[Work order] Please output exactly the part of the records below that opens with the line containing "This screenshot has width=1119, height=576." and closes with the line containing "You are a computer-use agent. The image size is (1418, 427).", both lines included, and nothing else.

******

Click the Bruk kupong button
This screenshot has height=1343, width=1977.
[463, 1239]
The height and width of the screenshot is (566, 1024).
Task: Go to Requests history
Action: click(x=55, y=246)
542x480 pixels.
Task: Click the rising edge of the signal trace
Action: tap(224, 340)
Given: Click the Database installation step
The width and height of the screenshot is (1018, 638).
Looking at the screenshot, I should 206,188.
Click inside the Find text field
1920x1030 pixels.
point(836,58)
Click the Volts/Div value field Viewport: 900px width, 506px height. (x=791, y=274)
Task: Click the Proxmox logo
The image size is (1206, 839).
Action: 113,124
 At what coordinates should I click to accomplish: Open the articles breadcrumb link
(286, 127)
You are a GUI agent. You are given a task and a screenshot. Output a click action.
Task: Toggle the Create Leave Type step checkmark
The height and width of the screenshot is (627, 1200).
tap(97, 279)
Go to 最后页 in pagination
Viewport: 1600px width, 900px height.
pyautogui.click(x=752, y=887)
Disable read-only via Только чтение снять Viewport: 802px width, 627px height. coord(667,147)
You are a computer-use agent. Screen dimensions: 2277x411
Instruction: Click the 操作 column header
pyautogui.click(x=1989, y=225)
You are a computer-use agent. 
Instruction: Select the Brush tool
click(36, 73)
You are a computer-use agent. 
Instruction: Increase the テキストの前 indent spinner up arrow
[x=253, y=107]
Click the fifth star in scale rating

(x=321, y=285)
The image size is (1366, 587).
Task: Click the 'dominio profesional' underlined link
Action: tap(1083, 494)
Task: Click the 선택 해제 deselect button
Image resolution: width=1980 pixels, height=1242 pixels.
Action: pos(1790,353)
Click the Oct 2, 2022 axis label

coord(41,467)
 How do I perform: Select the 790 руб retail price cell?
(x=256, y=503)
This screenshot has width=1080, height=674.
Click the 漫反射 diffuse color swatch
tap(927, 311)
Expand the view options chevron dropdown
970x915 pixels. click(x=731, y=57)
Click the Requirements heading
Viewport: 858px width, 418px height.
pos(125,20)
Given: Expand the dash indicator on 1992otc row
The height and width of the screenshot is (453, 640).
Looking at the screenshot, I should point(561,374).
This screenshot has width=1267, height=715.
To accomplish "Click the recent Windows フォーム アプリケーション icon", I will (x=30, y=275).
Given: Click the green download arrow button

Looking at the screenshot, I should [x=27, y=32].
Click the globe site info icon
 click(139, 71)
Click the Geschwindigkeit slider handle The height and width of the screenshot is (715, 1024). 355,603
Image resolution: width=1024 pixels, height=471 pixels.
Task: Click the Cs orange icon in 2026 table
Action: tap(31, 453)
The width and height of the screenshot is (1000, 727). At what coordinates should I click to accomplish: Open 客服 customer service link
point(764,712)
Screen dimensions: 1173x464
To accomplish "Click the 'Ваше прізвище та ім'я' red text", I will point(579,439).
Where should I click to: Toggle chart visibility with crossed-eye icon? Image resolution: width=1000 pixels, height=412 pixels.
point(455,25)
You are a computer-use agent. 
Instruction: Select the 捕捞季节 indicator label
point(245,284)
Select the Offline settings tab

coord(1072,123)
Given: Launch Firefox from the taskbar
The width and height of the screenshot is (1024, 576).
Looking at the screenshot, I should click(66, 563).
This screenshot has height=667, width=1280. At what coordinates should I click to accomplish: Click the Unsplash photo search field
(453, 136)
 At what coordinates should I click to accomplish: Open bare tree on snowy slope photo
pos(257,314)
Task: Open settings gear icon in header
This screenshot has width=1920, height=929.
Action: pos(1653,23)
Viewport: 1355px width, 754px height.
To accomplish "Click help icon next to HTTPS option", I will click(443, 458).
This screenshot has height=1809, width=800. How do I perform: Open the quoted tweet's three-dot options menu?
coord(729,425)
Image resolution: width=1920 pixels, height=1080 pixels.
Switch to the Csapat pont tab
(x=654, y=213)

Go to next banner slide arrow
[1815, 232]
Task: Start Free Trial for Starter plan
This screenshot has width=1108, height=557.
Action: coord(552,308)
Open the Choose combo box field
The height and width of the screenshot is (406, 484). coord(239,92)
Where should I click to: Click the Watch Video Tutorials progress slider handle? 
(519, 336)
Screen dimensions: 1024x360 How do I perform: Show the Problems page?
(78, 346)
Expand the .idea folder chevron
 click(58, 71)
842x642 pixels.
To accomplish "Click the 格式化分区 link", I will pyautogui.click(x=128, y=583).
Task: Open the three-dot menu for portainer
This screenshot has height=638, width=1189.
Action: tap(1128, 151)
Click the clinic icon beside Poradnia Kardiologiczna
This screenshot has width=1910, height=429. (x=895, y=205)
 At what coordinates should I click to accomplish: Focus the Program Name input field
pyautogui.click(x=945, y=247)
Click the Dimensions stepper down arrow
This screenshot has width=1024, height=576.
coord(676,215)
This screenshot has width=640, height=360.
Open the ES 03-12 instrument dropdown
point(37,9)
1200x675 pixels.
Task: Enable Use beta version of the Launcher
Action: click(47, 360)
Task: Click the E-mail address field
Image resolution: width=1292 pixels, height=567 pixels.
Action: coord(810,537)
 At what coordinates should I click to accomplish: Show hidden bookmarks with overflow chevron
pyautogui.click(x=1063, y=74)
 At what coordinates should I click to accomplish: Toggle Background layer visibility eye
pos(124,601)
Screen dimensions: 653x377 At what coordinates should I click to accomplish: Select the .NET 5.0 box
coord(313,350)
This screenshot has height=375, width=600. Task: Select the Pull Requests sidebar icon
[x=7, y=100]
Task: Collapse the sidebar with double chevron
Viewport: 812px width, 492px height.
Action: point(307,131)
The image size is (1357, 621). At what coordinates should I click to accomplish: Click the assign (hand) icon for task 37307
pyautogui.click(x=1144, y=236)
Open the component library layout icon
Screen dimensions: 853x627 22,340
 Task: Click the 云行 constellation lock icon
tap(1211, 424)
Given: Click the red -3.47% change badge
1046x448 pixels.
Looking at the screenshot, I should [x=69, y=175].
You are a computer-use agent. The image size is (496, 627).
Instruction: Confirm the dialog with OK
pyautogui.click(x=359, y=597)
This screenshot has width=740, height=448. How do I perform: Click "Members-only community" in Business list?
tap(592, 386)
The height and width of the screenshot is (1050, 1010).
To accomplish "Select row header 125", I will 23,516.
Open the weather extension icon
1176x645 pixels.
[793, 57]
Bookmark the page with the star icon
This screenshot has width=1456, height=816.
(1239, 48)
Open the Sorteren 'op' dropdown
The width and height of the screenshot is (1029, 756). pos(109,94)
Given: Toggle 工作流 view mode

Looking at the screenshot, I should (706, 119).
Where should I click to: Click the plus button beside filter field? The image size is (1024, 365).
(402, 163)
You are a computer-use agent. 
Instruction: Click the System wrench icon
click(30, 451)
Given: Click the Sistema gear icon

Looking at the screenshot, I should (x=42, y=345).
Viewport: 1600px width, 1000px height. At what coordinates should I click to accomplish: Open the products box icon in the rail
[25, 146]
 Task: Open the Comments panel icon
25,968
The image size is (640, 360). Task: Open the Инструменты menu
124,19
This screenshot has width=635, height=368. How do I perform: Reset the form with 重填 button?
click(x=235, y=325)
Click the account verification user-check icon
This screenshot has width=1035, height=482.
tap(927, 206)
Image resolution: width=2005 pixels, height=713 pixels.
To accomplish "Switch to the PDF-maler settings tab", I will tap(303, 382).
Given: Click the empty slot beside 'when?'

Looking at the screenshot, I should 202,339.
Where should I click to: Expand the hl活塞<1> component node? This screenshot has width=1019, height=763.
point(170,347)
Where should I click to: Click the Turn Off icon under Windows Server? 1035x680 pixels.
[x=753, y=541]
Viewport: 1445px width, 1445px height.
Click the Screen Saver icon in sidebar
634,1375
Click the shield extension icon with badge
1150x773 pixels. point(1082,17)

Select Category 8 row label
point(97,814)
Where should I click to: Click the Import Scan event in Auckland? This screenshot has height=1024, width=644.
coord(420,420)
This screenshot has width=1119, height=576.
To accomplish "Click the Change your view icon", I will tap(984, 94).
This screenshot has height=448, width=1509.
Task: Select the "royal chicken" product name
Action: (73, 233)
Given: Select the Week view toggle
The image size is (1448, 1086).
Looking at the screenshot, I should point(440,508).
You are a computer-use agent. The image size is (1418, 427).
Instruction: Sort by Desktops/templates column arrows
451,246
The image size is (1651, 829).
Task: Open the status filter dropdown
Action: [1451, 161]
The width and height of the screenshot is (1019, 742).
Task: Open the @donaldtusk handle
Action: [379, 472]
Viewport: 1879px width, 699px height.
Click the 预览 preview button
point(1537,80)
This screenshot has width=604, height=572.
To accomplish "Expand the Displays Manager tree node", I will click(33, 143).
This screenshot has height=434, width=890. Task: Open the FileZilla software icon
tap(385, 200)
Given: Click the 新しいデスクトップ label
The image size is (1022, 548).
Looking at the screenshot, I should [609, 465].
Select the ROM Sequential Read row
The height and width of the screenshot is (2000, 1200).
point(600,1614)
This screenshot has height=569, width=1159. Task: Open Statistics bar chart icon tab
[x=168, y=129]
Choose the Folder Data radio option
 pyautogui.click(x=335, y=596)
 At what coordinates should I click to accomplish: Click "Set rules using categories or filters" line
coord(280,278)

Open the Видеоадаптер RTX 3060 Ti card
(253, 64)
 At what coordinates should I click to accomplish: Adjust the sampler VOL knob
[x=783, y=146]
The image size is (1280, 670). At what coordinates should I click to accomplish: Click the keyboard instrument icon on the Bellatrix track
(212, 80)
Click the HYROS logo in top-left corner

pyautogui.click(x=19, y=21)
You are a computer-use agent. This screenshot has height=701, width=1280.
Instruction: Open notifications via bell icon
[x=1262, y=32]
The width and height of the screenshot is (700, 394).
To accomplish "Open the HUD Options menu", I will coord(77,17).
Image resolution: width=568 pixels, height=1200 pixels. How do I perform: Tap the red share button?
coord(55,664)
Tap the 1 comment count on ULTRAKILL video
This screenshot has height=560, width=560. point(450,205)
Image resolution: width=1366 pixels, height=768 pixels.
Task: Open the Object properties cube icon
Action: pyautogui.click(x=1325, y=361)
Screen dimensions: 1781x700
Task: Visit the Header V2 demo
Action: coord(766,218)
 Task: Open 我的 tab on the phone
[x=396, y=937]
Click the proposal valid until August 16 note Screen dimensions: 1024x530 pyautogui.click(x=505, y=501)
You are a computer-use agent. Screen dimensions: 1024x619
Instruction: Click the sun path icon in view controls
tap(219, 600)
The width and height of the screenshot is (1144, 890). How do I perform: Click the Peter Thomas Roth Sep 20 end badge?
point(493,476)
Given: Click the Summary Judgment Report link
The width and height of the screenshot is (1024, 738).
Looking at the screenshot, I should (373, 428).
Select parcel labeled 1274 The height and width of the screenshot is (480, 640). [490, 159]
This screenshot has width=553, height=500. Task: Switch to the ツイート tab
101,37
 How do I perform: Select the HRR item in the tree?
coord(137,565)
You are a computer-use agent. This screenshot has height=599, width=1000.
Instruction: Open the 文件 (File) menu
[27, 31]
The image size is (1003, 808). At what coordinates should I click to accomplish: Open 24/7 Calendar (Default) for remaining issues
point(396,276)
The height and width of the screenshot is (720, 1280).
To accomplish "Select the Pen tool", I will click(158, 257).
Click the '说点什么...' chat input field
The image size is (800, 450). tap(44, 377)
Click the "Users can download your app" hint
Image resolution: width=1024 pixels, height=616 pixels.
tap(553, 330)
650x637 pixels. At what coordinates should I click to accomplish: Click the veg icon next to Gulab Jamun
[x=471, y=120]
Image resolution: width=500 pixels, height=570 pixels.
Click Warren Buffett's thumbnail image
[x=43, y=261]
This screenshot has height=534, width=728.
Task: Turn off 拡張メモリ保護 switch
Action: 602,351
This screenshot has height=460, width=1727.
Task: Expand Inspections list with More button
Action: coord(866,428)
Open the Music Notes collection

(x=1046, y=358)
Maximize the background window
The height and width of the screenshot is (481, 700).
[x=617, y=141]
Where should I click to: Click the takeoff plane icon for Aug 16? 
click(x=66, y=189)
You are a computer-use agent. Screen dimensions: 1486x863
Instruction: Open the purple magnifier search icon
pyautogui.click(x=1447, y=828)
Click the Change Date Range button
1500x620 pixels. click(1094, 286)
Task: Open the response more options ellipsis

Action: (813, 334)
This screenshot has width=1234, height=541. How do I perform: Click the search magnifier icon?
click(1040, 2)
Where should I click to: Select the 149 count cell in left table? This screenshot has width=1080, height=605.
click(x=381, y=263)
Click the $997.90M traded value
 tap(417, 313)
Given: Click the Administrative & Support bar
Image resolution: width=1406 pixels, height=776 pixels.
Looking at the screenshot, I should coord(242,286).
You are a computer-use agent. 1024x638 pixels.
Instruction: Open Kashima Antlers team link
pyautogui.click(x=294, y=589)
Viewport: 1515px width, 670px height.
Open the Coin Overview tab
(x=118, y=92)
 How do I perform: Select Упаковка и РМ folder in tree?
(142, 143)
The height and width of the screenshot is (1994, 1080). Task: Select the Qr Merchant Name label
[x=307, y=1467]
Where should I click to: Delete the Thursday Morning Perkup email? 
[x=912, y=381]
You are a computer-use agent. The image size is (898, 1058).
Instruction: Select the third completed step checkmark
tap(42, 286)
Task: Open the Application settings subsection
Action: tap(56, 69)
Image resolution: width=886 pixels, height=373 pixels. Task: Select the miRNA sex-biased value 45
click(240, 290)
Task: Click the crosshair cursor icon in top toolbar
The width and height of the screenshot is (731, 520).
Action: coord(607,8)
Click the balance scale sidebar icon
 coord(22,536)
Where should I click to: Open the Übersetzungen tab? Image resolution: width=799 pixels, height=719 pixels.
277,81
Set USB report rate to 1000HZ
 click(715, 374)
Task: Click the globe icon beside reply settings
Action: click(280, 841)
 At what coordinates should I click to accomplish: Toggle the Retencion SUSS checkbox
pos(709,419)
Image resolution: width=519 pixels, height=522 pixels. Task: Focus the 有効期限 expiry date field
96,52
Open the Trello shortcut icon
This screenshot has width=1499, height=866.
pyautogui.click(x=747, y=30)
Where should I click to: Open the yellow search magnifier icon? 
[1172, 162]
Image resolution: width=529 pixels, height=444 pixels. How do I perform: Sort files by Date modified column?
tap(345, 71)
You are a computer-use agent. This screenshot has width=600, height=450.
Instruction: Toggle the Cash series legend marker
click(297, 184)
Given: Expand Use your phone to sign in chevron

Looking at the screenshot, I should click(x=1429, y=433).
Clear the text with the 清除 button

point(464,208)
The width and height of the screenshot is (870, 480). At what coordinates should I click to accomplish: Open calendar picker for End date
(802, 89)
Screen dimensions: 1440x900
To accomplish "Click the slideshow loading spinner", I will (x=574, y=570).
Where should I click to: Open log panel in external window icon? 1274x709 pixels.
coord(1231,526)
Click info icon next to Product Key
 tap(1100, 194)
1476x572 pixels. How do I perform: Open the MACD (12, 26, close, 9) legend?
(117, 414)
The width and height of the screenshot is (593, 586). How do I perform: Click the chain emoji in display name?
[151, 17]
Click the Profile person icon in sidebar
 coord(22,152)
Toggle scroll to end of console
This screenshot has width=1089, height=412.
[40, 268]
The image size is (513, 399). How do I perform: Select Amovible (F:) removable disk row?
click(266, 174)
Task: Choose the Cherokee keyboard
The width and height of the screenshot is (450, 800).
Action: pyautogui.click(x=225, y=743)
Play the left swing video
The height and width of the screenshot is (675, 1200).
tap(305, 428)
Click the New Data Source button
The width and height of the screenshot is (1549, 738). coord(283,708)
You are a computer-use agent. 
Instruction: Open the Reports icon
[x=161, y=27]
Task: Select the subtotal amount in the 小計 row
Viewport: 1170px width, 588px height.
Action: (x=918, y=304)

******

[Solution for this task]
This screenshot has width=1119, height=576.
To accomplish "Click the Change your view icon", I will tap(984, 94).
This screenshot has height=448, width=1509.
Task: Select the "royal chicken" product name
Action: (73, 233)
Given: Select the Week view toggle
The image size is (1448, 1086).
Looking at the screenshot, I should point(440,508).
You are a computer-use agent. The image size is (1418, 427).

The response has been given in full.